We also talked about one of my favorite artists, Alice Neel, who has been called a “bad mother” because her relationship with painting took priority over care for her children. Painting always came first for Neel. It is interesting that she painted many representations of mother and child and in the mother’s eyes you can always see strain, fear, stress and a quiet desperation. "They call her a bad mother, but it is so much more complicated than that." My friend described how she has started to develop a deeper sense of compassion for her own mother through the experience of mothering. We looked at the Carrie Mae Weems photograph of a mother brushing her adult child’s hair and we talked about the new rules of intimacy that continue to be created and evolve as the child grows into adulthood, but the mother remains a mother and can almost always make the daughter feel like a baby again.   

Last I spoke to another friend who is a painter and mother of two children. I remember when she gave birth to her first child in her home, after which she made a painting of her placenta. She went on to make many paintings of both of her children as infants and as they grew. She and I share a deep love for the artist, Jenny Saville, and we talked about how Saville has become a mother in recent years and has created these great drawings and paintings depicting motherhood based on Leonardo Da Vinci drawings. My friend spoke about how amazing motherhood is now that her children are old enough to be somewhat autonomous. She is no longer lugging around snacks and toys and having to adhere to sleep and eat schedules. They explore and travel and play together, and they constantly shower her with love and cuddles.
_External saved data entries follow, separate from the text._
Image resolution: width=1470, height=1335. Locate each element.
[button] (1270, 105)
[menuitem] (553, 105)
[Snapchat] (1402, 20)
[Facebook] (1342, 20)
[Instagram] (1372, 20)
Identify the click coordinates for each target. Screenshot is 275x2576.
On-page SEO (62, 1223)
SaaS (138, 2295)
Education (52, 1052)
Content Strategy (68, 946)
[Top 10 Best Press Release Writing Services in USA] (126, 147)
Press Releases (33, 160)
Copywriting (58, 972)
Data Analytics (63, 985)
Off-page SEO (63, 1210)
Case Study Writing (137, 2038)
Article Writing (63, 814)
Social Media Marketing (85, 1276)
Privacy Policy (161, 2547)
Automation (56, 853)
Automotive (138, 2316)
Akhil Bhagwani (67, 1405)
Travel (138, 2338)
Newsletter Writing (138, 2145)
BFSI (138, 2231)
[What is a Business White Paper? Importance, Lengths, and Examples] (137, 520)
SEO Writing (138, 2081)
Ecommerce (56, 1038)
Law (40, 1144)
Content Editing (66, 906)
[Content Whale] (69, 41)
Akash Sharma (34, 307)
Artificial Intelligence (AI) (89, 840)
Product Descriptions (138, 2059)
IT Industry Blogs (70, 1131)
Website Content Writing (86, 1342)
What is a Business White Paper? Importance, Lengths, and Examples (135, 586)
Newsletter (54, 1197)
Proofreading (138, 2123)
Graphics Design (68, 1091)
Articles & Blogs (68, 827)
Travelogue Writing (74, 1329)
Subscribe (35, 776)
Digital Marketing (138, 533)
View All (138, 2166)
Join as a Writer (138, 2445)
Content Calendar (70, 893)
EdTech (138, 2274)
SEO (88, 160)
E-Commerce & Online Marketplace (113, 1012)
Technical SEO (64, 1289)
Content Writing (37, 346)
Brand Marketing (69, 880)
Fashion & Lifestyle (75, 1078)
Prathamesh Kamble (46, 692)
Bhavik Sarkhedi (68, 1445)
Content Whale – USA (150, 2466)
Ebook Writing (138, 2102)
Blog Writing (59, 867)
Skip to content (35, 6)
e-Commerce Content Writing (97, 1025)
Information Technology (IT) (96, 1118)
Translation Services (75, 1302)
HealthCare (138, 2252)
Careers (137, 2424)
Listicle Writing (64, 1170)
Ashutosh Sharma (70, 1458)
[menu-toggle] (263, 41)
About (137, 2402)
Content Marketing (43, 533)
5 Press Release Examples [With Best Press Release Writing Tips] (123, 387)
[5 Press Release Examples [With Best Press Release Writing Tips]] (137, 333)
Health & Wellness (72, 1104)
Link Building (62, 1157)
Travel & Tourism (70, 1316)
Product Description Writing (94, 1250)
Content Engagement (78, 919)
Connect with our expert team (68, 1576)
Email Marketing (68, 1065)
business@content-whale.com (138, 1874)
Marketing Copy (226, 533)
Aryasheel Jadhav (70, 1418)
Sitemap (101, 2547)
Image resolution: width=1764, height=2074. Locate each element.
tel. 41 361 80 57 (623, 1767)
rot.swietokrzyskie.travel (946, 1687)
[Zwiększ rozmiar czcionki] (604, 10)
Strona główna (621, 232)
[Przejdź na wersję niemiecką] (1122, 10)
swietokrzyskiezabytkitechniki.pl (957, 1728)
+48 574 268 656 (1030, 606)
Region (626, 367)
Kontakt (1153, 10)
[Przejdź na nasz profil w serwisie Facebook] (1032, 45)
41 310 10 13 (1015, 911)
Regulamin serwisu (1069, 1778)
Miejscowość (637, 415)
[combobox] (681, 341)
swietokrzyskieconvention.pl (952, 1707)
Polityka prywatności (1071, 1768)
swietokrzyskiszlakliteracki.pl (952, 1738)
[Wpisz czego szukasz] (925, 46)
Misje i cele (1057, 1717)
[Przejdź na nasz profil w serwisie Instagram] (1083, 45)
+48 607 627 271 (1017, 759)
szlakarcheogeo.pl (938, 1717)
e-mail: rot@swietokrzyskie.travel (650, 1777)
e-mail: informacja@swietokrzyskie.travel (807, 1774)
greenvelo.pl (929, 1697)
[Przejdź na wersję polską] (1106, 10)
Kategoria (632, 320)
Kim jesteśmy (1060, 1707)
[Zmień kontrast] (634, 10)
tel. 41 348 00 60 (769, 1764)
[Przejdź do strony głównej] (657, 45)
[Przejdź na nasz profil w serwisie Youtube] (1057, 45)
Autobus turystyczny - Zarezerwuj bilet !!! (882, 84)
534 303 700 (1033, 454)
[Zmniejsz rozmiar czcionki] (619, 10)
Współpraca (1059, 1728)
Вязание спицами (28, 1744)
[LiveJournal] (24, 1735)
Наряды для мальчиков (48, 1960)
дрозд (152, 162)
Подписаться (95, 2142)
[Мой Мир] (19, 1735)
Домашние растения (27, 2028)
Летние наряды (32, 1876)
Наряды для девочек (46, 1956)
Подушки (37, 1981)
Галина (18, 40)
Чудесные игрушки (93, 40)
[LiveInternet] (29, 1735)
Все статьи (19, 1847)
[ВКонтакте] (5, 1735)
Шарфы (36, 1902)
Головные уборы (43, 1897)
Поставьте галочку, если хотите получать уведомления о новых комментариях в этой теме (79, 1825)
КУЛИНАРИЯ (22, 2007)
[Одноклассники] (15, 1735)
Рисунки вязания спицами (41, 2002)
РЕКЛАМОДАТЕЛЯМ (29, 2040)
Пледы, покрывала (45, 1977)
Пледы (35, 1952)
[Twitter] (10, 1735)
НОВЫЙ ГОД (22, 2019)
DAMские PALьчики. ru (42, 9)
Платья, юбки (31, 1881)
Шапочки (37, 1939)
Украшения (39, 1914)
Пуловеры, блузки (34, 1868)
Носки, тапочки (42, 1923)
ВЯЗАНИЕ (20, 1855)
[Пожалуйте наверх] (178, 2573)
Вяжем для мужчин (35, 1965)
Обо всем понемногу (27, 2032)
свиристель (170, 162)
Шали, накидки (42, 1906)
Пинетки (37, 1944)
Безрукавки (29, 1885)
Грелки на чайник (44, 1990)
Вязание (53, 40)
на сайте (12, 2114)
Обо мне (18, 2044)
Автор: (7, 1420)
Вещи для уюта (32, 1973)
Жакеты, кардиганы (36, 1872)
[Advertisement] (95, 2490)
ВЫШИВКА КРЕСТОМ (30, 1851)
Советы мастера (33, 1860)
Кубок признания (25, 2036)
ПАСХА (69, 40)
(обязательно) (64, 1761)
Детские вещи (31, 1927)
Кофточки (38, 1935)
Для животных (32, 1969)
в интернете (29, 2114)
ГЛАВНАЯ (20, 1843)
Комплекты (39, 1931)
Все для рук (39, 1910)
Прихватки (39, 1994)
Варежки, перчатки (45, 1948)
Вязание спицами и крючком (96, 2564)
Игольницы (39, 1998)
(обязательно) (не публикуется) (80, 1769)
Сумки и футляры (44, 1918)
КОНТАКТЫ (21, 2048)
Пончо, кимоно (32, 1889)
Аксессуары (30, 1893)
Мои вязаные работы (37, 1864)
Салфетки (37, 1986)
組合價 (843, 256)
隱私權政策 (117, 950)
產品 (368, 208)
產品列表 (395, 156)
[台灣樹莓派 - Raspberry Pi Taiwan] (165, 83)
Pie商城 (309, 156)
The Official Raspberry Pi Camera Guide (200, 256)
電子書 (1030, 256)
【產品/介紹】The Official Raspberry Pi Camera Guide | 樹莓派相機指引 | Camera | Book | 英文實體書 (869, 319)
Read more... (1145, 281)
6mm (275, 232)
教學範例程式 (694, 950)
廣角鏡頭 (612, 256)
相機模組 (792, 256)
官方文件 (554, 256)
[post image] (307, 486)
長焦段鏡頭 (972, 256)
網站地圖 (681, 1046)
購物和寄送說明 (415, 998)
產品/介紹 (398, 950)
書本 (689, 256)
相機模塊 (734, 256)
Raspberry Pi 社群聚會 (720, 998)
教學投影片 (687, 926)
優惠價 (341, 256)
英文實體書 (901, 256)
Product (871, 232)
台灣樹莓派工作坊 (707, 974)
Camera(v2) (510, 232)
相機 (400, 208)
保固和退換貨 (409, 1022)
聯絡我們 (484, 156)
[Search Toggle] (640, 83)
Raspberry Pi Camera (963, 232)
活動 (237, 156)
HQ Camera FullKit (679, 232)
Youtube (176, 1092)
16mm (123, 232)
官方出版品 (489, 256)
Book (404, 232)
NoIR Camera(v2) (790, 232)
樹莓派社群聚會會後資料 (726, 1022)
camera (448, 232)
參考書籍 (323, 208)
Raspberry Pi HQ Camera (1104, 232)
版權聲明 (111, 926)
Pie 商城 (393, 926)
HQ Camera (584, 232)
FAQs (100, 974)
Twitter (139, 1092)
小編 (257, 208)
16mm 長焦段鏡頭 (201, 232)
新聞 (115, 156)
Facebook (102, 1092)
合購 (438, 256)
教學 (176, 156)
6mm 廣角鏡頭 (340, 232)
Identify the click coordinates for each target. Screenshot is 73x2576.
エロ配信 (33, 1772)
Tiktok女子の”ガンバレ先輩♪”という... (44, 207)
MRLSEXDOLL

They comfort her and make her feel ok which she’s had a bad day or hurts her finger. She also suggested Mary Cassatt, her favorite being an intimate depiction of a mother lovingly bathing her child.

These conversations with these women were so incredibly engaging and transformative for me. Learning of their personal experiences with mothering was made even more rich by being able to bring visual representation into the conversation to talk in detail about the artist’s possible intentions in their visual communication of similar ideas. The scope of motherhood is broadening in my mind, and strangely, none of this has scared me from my intention to become a mother. I want to experience all of these things, even the difficult parts.